Total RNA from postmortem brain tissues was isolated using a commercially available kit (SV RNA Isolation, Promega, Madison, WI, USA). qRT-PCR was performed on a MasterCycler (Eppendorf) using a SuperScript III Platinum SYBR Green One-Step qRT-PCR kit (Invitrogen, Carlsbad, CA, USA). A typical reaction mixture of a total volume of 25 μL consisted of 0.5 μL Superscript III RT/Platinum Taq mix, 12.5 μL 2X SYBR Green Reaction Mix (includes 0.4 mM of each dNTP and 6 mM MgSO₄), 12.5 pMol of each of forward or reverse primers, and 4 μL DEPC-treated water. PCR amplification was done with an initial incubation at 55°C for 1,200 sec, then at 95°C for 120 sec followed by 35 cycles of 95°C for 15 sec, 50°C for 30 sec, 72°C for 30 sec, and a final melting curve from 55°C to 95°C at 0.2°C/sec. We confirmed the primer specificity by melting curve analysis and electrophoresis of PCR products on a 2% agarose gel to confirm the presence of a single band of the predicted size. The mRNA for genes of interest was normalized to two control genes (GAPDH and β-actin) and a geometric mean of these genes. The mRNA expression levels were quantified by the delta-delta Ct method. Primers were synthesized by Integrated DNA Technologies (Additional file 1: Table S1).
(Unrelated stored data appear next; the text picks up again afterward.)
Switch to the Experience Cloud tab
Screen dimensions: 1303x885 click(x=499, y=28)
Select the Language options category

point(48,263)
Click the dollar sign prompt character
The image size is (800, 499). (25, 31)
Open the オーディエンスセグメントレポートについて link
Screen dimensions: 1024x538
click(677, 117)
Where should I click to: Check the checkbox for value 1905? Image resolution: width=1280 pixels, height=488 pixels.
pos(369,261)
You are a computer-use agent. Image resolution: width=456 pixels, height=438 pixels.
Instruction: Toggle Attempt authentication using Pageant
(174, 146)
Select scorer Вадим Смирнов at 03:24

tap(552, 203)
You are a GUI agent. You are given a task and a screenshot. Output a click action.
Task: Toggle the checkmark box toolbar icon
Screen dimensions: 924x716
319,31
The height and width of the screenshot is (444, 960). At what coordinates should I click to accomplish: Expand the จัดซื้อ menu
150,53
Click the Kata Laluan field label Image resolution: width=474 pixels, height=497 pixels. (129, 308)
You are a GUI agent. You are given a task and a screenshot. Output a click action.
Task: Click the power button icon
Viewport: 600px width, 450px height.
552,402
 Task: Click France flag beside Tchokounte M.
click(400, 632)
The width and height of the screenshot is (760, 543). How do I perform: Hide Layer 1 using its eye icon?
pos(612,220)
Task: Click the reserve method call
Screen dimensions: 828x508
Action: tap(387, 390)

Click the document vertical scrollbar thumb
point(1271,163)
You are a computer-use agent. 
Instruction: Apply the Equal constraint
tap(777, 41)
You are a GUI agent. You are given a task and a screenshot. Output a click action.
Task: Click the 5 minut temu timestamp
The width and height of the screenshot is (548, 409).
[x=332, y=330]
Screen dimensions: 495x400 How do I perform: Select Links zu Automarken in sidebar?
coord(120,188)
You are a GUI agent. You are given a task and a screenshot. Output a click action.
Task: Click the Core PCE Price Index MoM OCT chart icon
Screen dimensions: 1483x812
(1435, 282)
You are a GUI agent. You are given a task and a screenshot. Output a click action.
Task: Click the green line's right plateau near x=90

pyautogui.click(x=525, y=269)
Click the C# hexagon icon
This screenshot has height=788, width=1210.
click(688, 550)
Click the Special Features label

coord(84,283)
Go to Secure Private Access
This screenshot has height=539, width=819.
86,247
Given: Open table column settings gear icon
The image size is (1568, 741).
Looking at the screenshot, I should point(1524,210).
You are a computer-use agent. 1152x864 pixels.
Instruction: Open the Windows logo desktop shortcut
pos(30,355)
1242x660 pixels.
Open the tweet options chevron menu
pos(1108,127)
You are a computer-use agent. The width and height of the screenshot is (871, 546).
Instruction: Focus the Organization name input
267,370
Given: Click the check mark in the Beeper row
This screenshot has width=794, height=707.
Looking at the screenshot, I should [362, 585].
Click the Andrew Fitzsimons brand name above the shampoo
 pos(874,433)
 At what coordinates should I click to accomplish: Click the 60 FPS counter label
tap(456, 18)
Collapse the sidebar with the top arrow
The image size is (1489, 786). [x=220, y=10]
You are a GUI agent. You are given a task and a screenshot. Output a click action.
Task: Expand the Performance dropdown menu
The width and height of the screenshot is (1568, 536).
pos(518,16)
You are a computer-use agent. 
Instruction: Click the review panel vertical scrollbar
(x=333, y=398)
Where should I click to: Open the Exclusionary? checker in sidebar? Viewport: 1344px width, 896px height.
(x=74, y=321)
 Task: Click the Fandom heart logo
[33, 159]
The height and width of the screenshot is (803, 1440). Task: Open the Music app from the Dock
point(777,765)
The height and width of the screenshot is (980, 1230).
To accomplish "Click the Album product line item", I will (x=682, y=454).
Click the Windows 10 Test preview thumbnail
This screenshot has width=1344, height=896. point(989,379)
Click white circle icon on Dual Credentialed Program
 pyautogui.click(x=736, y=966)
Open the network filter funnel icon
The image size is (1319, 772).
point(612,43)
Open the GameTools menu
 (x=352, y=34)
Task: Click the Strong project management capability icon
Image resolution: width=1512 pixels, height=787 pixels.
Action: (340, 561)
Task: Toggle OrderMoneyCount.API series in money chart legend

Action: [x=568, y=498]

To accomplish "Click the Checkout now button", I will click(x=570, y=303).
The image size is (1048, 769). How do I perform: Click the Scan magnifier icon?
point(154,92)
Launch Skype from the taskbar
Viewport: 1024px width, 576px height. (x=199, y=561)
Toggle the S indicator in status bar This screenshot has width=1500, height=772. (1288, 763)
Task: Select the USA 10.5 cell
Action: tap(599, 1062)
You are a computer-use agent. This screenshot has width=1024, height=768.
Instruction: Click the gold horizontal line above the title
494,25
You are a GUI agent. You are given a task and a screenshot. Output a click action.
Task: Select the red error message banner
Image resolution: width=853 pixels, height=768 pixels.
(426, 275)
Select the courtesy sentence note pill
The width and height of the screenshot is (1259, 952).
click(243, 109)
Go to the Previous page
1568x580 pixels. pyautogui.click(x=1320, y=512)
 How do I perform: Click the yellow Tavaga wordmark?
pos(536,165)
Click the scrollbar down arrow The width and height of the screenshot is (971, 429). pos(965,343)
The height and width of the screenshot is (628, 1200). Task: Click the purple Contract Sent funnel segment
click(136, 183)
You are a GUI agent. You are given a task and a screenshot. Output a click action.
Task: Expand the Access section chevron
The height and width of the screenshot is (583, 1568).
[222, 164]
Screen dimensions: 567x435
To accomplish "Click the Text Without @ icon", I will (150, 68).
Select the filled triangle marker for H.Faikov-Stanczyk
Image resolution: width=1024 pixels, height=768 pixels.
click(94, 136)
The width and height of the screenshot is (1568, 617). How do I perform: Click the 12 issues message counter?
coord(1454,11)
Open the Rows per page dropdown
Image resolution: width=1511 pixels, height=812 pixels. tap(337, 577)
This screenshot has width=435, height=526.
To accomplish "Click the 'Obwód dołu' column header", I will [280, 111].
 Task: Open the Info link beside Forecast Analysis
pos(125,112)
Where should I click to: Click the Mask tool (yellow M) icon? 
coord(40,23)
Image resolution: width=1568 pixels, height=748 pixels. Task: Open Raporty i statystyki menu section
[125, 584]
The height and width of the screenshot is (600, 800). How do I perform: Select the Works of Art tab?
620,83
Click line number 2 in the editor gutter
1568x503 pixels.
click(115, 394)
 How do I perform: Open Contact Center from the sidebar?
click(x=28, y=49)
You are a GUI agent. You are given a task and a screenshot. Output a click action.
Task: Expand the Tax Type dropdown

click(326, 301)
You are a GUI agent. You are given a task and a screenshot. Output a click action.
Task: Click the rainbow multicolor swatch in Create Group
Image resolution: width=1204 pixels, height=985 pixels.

Total RNA from the PFC (n = 3–7) samples was isolated using a commercially available kit (SV RNA Isolation, Promega, Madison, WI, USA). All RNA samples were quantified using a Nanodrop. After the quantification, cDNA was prepared using iScript™ cDNA Synthesis Kit (Bio-Rad CA, USA). q-RT-PCR was performed on a Master Cycler (Quant Studio-7 Real-Time PCR Systems, Thermo Fisher Scientific, USA) using iTaqTM Universal SYBR^® Green Super mix (Bio-Rad, CA, USA). Primers were synthesized by Integrated DNA Technologies. Ct values of genes of interest were normalized to that of housekeeping gene, beta2-microglobulin (B2M). The list of primers used is given in Table S1.